FIGURE 3.

During chemotaxis, accurate movements tend to be faster movements. (A) Two-dimensional histograms displaying the log of the probability that a cell will make a movement during chemotaxis in the micropipette and microfluidic assay with a particular angle (x axis) and speed (y axis) represented in grayscale. Speed values are separated in bins 5 μm/min wide; angles are in bins 15° wide and each bin is labeled with the upper limit for that bin. The heat-mapped insets show the difference between a given mutant and wt. Doubling and halving the bin widths had no appreciable effect on the general conclusion. Similar patterns can be seen in 2-D histograms of movements from the microfluidic device. (B) Scatter plot of the accuracy of wt movements versus their speed after normalized to each individual cell's mean speed. A linear fit (red line) indicates the correlation between accuracy and speed. (C) Correlation coefficients between each genotype's accuracy and normalized speed (as in B).

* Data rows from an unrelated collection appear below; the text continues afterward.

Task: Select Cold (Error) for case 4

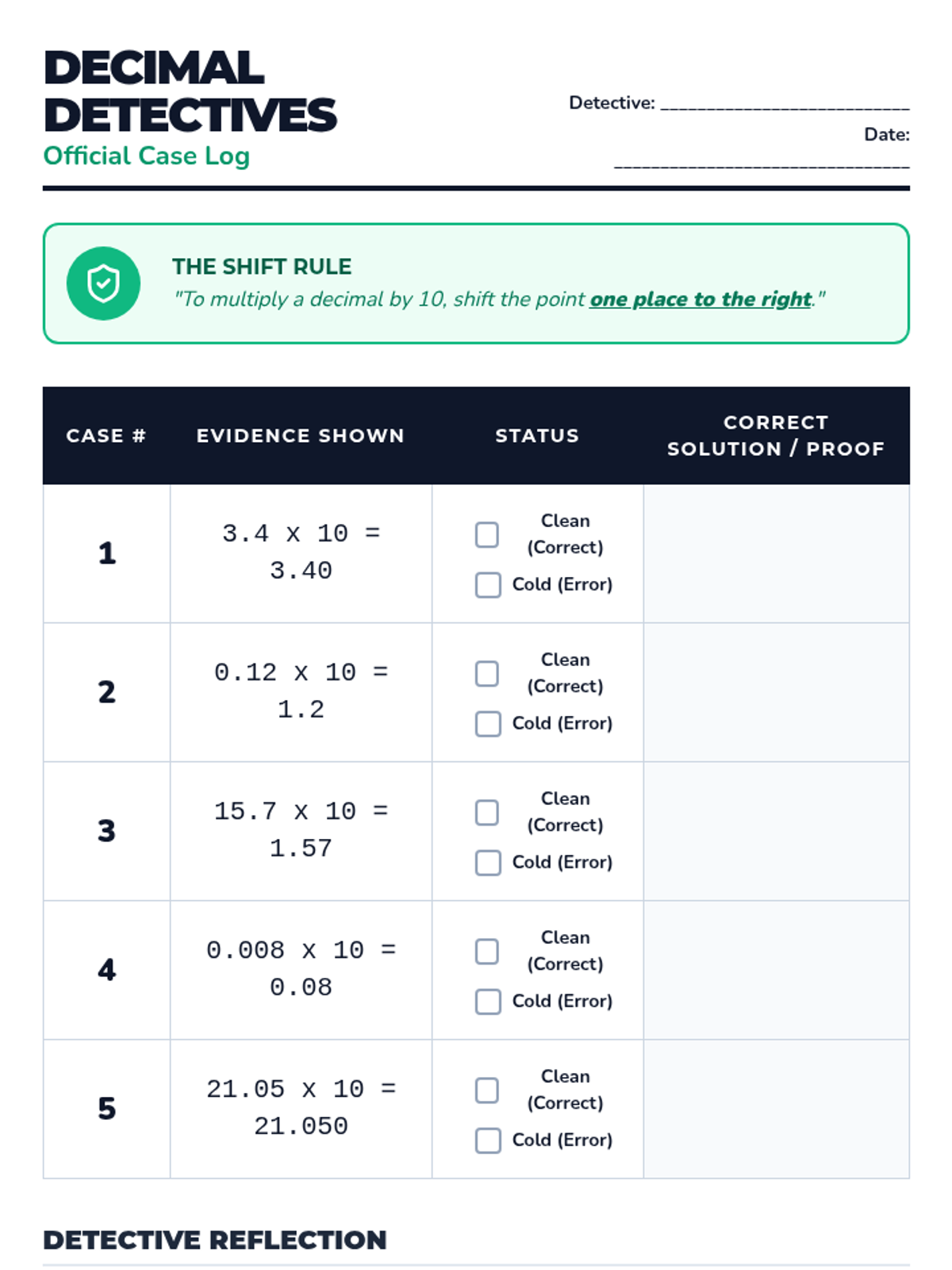Action: [x=488, y=1002]
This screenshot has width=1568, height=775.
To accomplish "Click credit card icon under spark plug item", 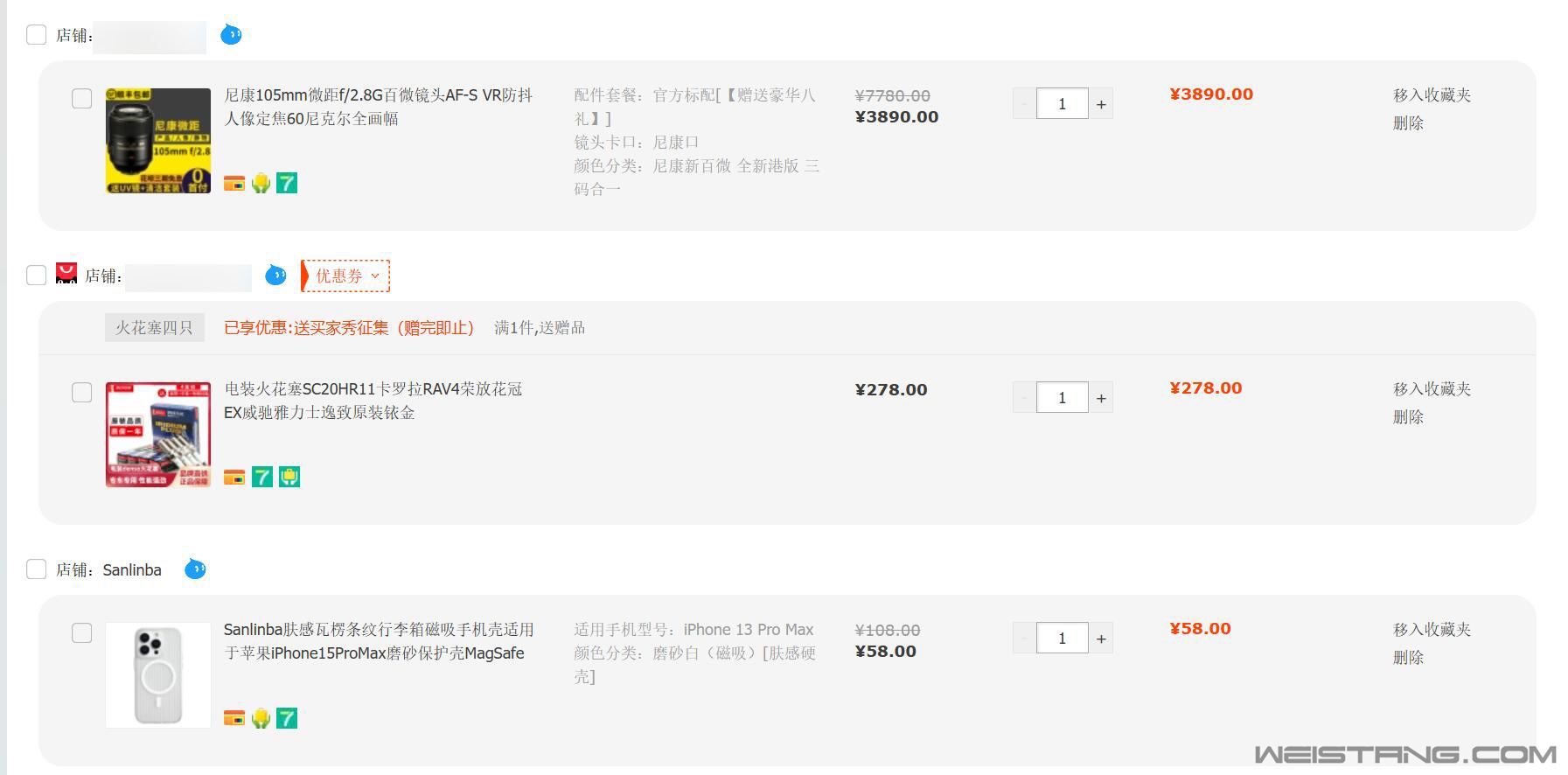I will click(233, 477).
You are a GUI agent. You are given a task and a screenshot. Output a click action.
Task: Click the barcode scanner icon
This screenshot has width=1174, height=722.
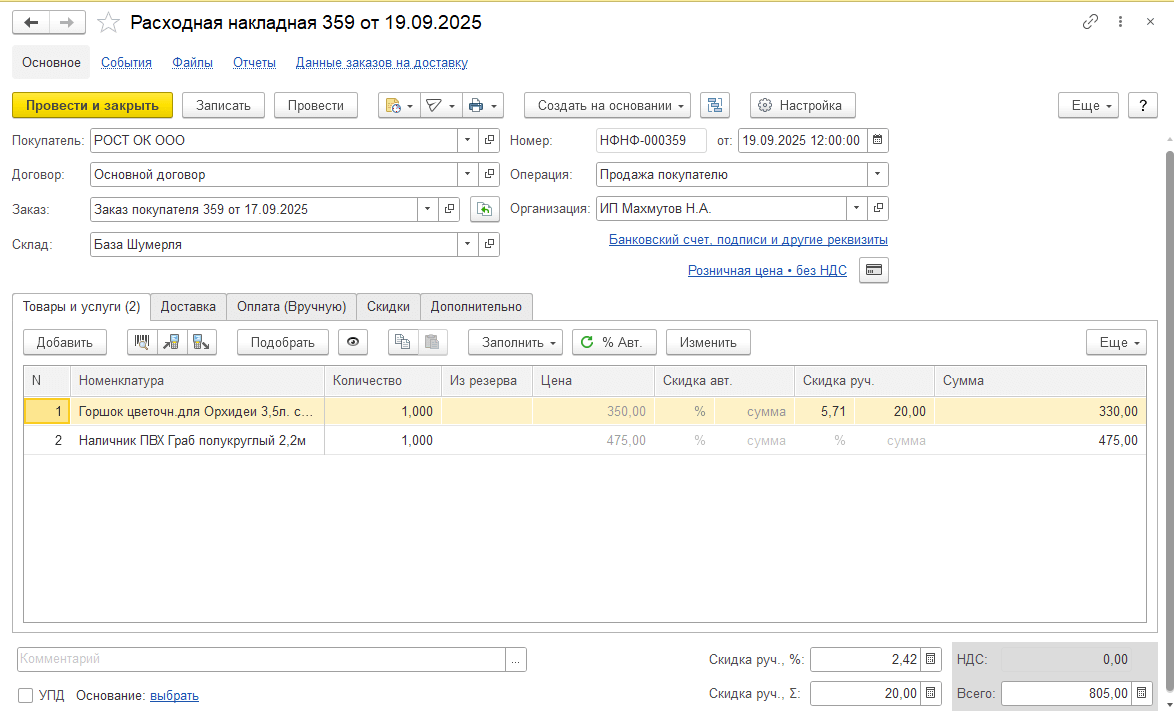coord(141,342)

Each correlation was found to be significant at p < 0.05 level. (D) A magnification of the plot from B. This plot, containing >99% of the total data, can be divided into four regions (labeled I, II, III, and IV) that describe the accuracy and speed of the cell (see text). (E) Percent of movements from each genotype with positive accuracy (quadrants III and IV in D). (F) Percent of accurate and inaccurate movements with faster than average speeds.